Part IV: Clinical Significance
The integration of high-resolution intraoral ultrasonography (IUS) into the monitoring of these complex cases demonstrates a paradigm shift in how we evaluate peri-implant health and surgical outcomes. By providing real-time, cross-sectional imaging, IUS addresses several critical limitations of conventional clinical and radiographic techniques including:
• Objective quantification: IUS moves beyond subjective biotype classification to provide precise, millimeter-level measurements of mucosal thickness and supracrestal soft-tissue height.
• Longitudinal stability tracking: The modality is exceptionally suited for repeated follow-up examinations during wound healing and long-term maintenance because it is free of ionizing radiation.
• Biological differentiation: In augmentation and peri-implantitis cases, IUS allows the clinician to distinguish between transient postoperative edema and true biological soft-tissue gain, providing more accurate prognostic data.
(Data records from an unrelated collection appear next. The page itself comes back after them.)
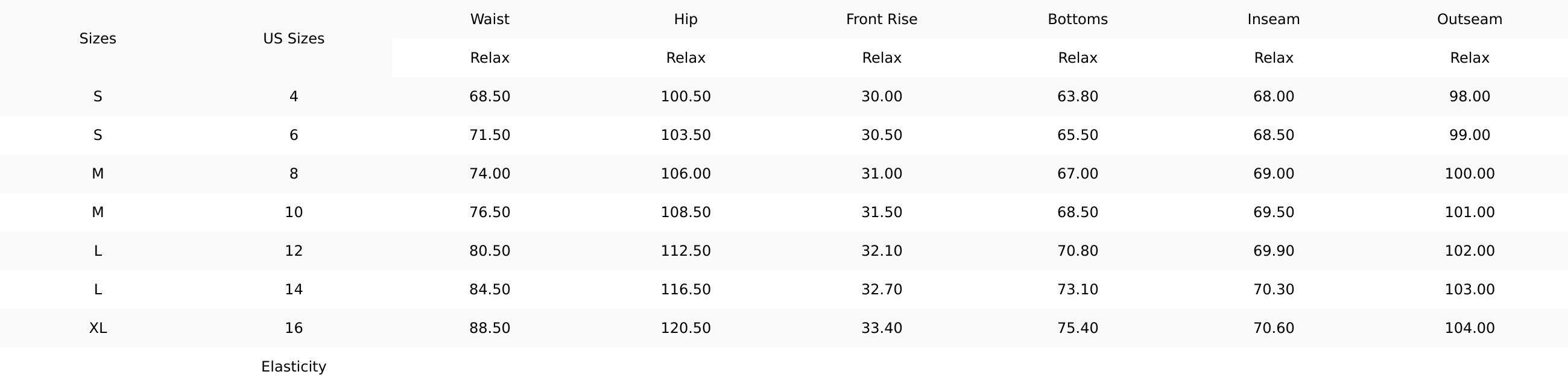This screenshot has width=1568, height=386.
Task: Click the Relax subheader under Waist
Action: (489, 58)
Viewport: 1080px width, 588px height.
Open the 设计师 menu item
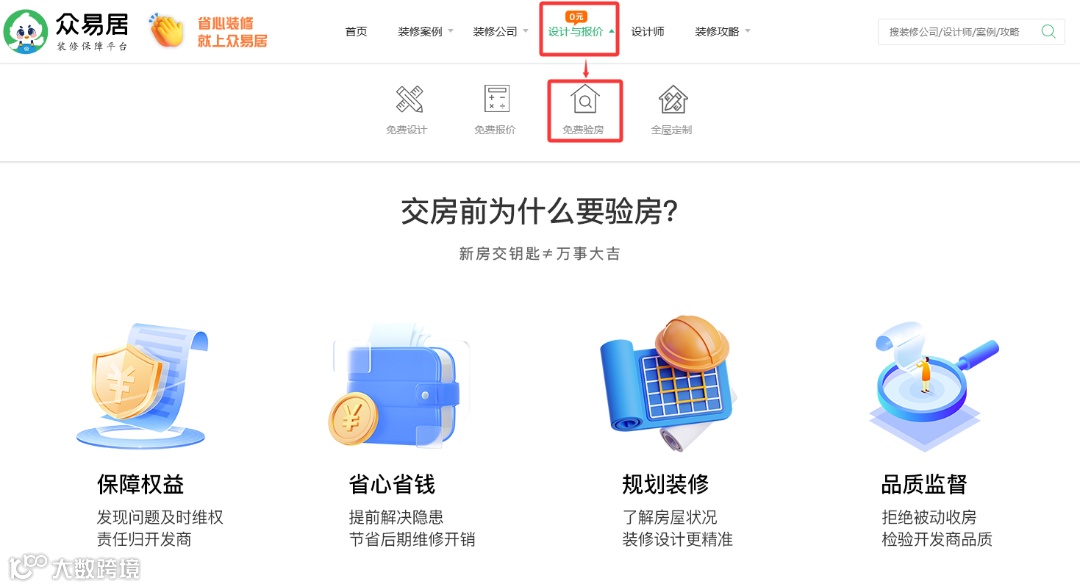coord(648,32)

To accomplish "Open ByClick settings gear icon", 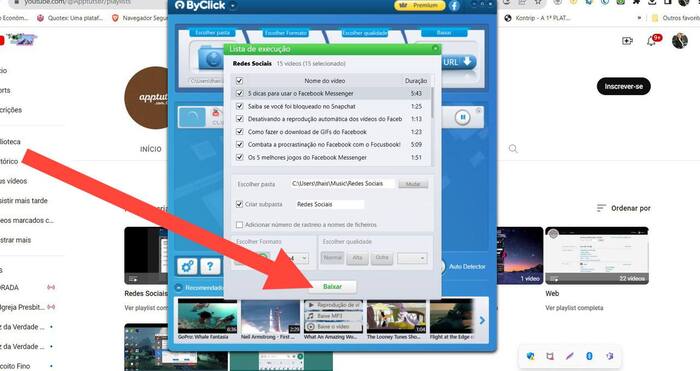I will click(x=187, y=267).

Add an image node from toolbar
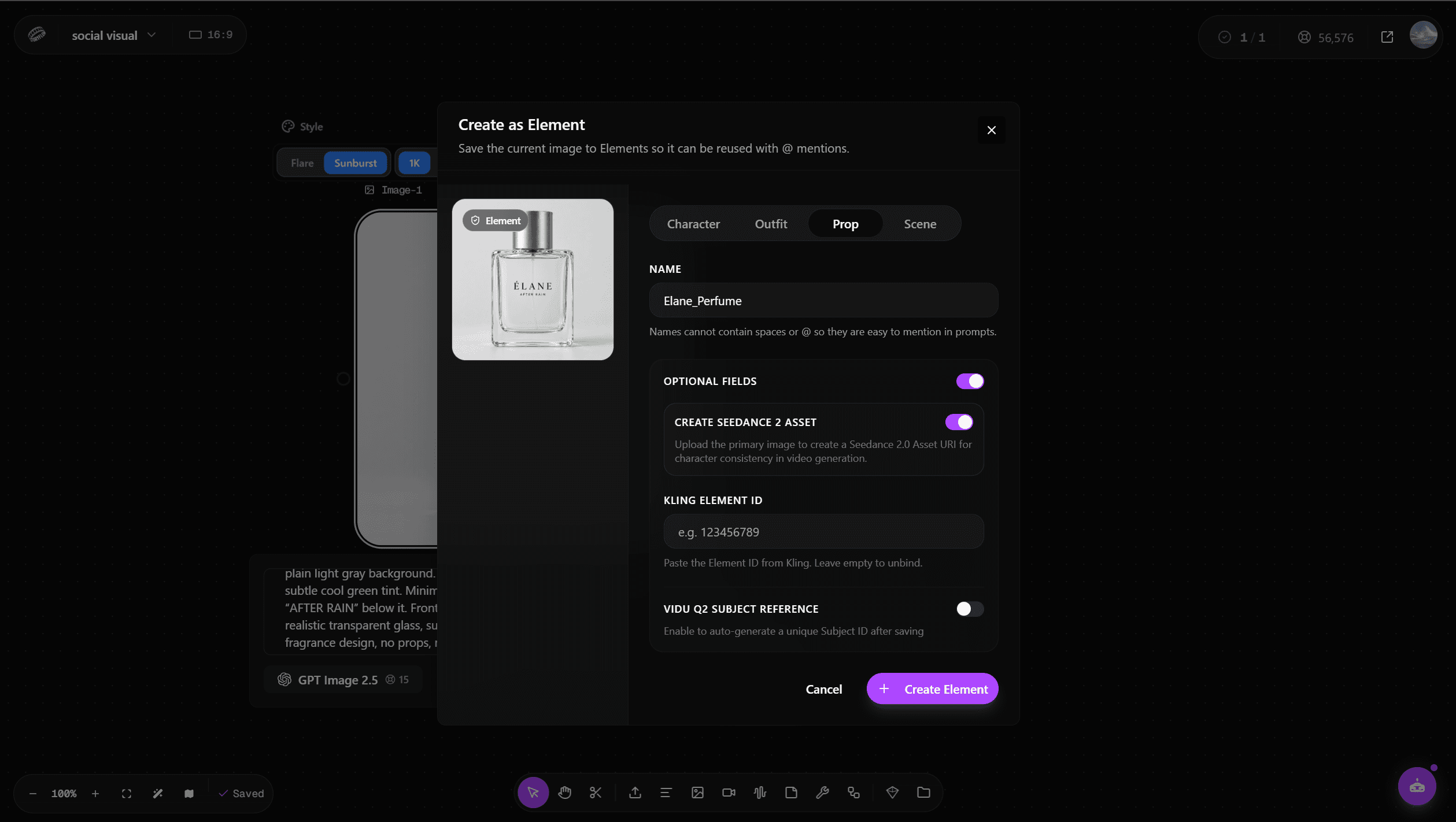coord(697,793)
• Enhanced reproducibility: When standardized scanning protocols are applied, IUS measurements demonstrate high reproducibility, supporting its utility in both private practice and clinical research settings.
Conclusion:
The future of implant dentistry lies in our ability to proactively manage the peri-implant phenotype rather than reactively treating disease. As demonstrated in these cases ranging from immediate esthetic placement to the resolution of peri-implantitis IUS provides a non-invasive “window” into the early biological dynamics of soft-tissue integration and inflammation resolution. As the ITI community continues to champion evidence-based excellence, the adoption of intraoral ultrasonography stands as a vital bridge between surgical intuition and measurable, reproducible success. By making the “hidden” visible, we can ensure the long-term functional and esthetic integrity of the restorations we provide for our patients.
Acknowledgements:
The author gratefully acknowledges Dr. Hamoun Sabri for his invaluable assistance with intraoral ultrasonography image acquisition for this study.